Posted October 30, 2020 Reviewed by Lybi Ma
Peter T. Coleman and Anthea Chan
In 2011, the psychologist Jonathon Haidt stunned a gathering of social psychologists at an SPSP conference in San Antonio by calling for a simple show of hands on political preferences during his address, and thereby empirically demonstrating the group’s overwhelming liberal bias. Eighty percent of the room self-identified as liberal, while only three lonely psychologists raised their hands as conservatives. Such bias within psychology is no small matter these days, as our country struggles with a degree of political polarization not seen since just after the U.S. Civil War. This public demonstration of bias triggered a period of self-reflection and debate within psychology on the consequences of the field’s dominant moral values.
Perhaps it was no coincidence that Haidt’s critique came a few years after the publication of a bombshell 2003 article in Psychological Bulletin on Political Conservatism as Motivated Social Cognition, where the authors drew strong links between conservatives and off-putting personal traits like dogmatism, authoritarianism and social dominance orientation. In the paper, the authors characterize the core values of conservatism as “resistance to change” and “justification of inequality”, and thus implied that liberals held the opposite. Perhaps this essentialization of the core values of such a large swath of America’s voting public was simply a bridge too far.
In response, we conducted a study which sought to unpack these essentialist notions of conservatism and liberalism. We investigated how differences in the underlying value structures of Republican, Democrat and Independent voters affected the more or less tribalistic nature of their approach to politics.
We did this by first developing the Implicit Political Values Scale, which measures people’s unarticulated preferences for “good leaders” on four distinct dimensions: their capacities to a) provide stability, b) promote change, c) control decision-making, and d) encourage inclusive decision-making. In other words, rather than viewing political orientations in terms of the opposing values of stability-vs-change and control-vs-inclusion as, we approached them as independent values that reasonable people may hold simultaneously or in combination. Political tribalism was assessed in the study by measuring participants’ levels of ideological consistency, a measure developed by the Pew Research Center which gages the degree to which their attitudes on ten distinct policy issues converge to conform with their parties’ current stated preferences.

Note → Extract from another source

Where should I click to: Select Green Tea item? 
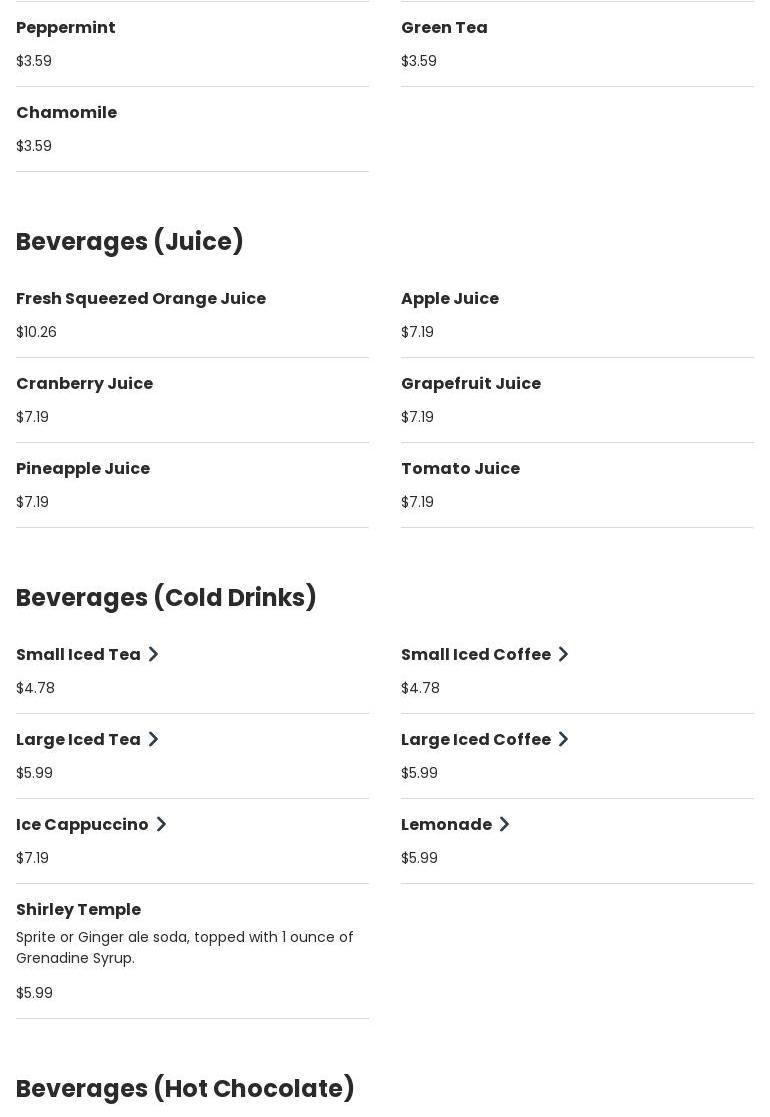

Our findings, from a study of over 400 Americans, are revealing. First, we found the four implicit political values to be orthogonal, having either insignificant or weak correlations with one another. This suggests that most of us tend not to see these values as opposing, but rather as independent or potentially complementary. Second, we found higher levels of more traditionally liberal values (preferences for leaders who promote change and are more inclusive) to predict significantly higher levels of ideological consistency than those who held more traditionally conservative values (preferences for stability and control over inclusion). In fact, currently Democrats are showing up as the most tightly ideologically consistent and Republicans as the least – which may reflect four years the Dems feeling particularly powerless in Washington. Nevertheless, this finding directly contradicts the more commonly accepted associations between conservative values and more narrow-minded conformity put forth in the 2003 article on conservatism.

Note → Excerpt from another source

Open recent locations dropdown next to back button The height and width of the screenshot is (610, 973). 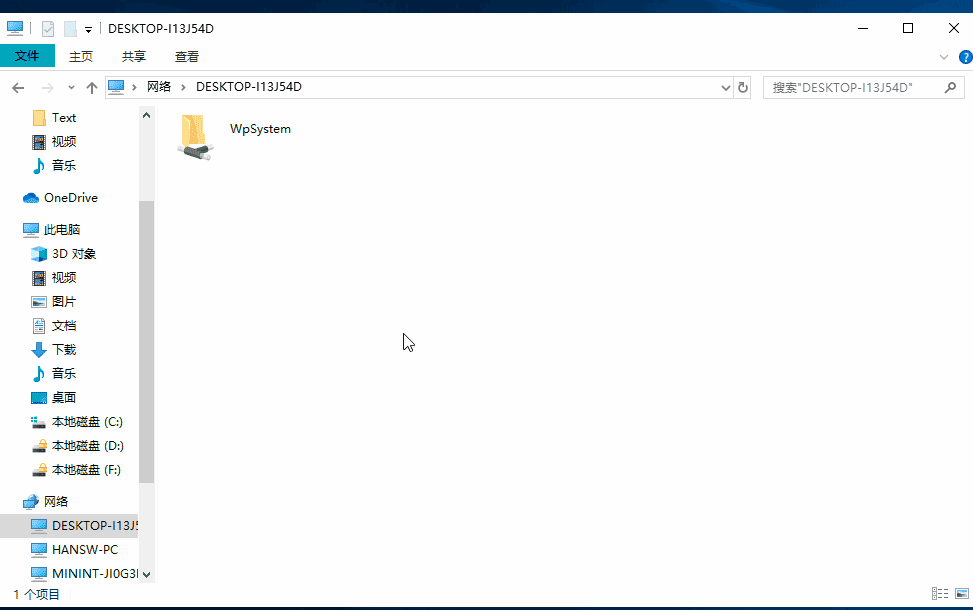[70, 87]
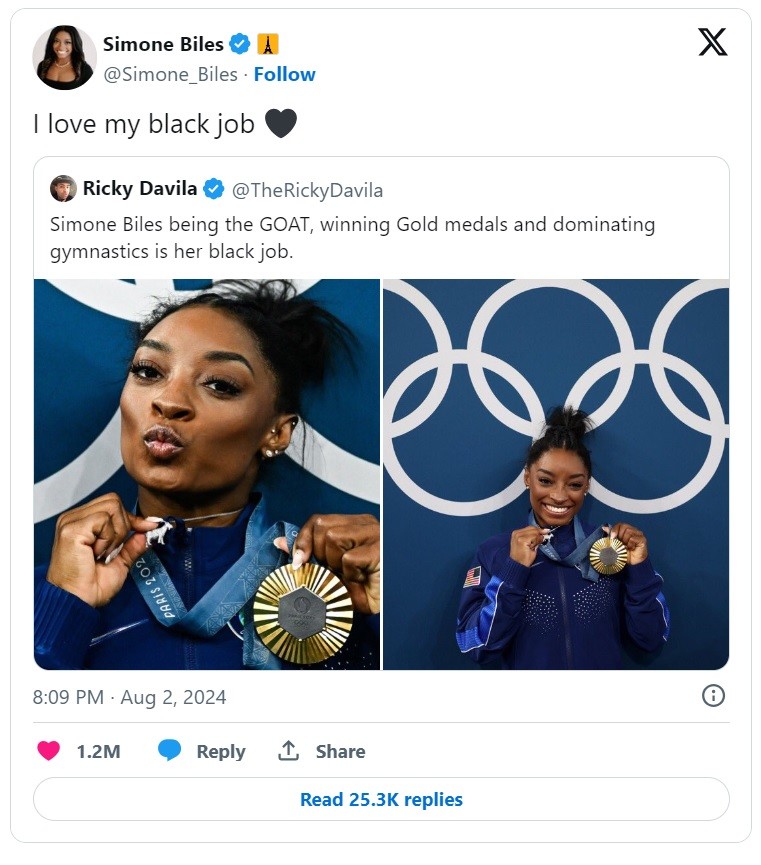Open Ricky Davila's small profile avatar
Image resolution: width=761 pixels, height=865 pixels.
(x=63, y=189)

Third, and perhaps most importantly, we found that particular combinations of these previously-perceived-to-be opposing values – valuing orientations to change and stability in leaders and valuing their capacities for inclusion and control in decision making, to be the best predicters of lower levels of ideological consistency. In fact, having lower values on both change and stability was associated with the least consistency. In other words, voters – across party affiliations – who held lower-to-moderate combined value preferences for both change and stability, and for inclusion and control, where found to hold less tribal partisan views of the issues – or better put they were more discerning about important differences in the ten major policy issues.

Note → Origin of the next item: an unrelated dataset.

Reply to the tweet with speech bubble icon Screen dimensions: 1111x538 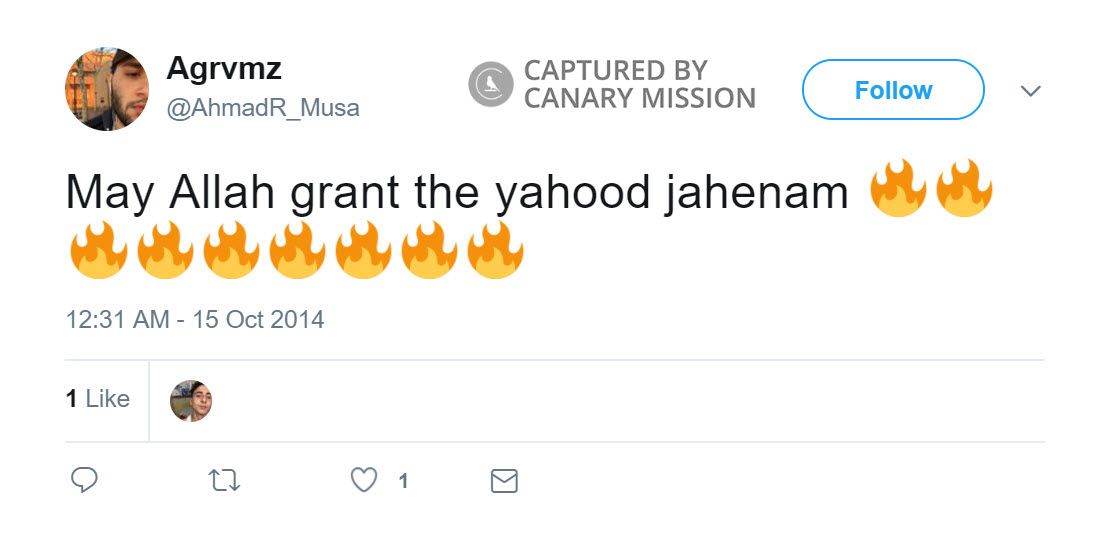click(85, 481)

The implications of these findings for psychology, and for America more generally, are straightforward. According to our results, the more liberal psychologists are these days, the more partisan and conforming they will be in their views on the major issues. This raises concerns about our capacities as a field to work constructively, empathetically and therapeutically with large segments of the population, or to help heal our current gaping political divide. Second, they suggest that perhaps viewing change and stability, and inclusion and control, not as static value differences between partisans, but as potentially reasonable responses to basic human dilemmas that we all must learn to navigate adaptively, may be the key. Recognizing the value and limitations inherent in both sides of what are often presented to us by politicians and the media as partisan litmus tests, may just be one way to help us begin to find our way out of these most divisive times.